Yield-bearing stablecoins expanded rapidly over the past six months, according to Messari. The research firm reported that these tokens grew 15 times faster than the broader stablecoin market. However, US lawmakers remain divided over how federal law should treat crypto-linked yield.

Messari published its findings on Thursday and outlined sharp market cap increases across major tokens. The report showed that yield-bearing products attracted rising demand while the overall stablecoin market grew modestly. Meanwhile, lawmakers continue to debate provisions in pending digital asset legislation.

USYC and USDG Lead Growth in Stablecoins Segment

Circle’s USYC recorded a 198% increase in market capitalization over six months. Paxos’ Global Dollar (USDG) posted a 169% rise during the same period. Messari stated that these gains far outpaced the 9% growth in the broader stablecoin market.
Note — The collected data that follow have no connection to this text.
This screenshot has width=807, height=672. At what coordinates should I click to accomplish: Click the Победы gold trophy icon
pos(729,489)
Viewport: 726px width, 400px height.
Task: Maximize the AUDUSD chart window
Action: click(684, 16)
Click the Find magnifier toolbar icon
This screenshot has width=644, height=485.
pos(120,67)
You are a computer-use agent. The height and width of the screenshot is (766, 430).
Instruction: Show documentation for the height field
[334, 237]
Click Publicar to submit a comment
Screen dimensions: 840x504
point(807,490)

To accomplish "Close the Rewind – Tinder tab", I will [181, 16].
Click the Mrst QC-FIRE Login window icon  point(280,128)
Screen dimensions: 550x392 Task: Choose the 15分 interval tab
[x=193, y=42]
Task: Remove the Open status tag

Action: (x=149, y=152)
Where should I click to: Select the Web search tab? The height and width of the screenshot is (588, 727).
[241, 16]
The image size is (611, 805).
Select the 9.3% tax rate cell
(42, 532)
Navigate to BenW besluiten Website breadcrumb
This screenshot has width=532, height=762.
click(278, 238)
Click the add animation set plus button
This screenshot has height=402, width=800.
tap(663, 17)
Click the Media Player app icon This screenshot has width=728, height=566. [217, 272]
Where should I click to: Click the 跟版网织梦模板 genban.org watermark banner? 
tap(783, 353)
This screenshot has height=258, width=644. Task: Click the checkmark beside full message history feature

The firm said the largest yield-bearing stablecoins now function like money market funds or bank deposits. “The winners don’t do payments,” Messari wrote in the report. It added that leading issuers focus on single-asset exposure rather than payment use cases.

Yield-bearing stablecoins began outpacing overall supply growth in mid-October 2025. The trend pointed to a stronger demand for blockchain-based dollar products offering yield. Stablewatch data showed the sector reached $22.7 billion after an 11% rise in 30 days.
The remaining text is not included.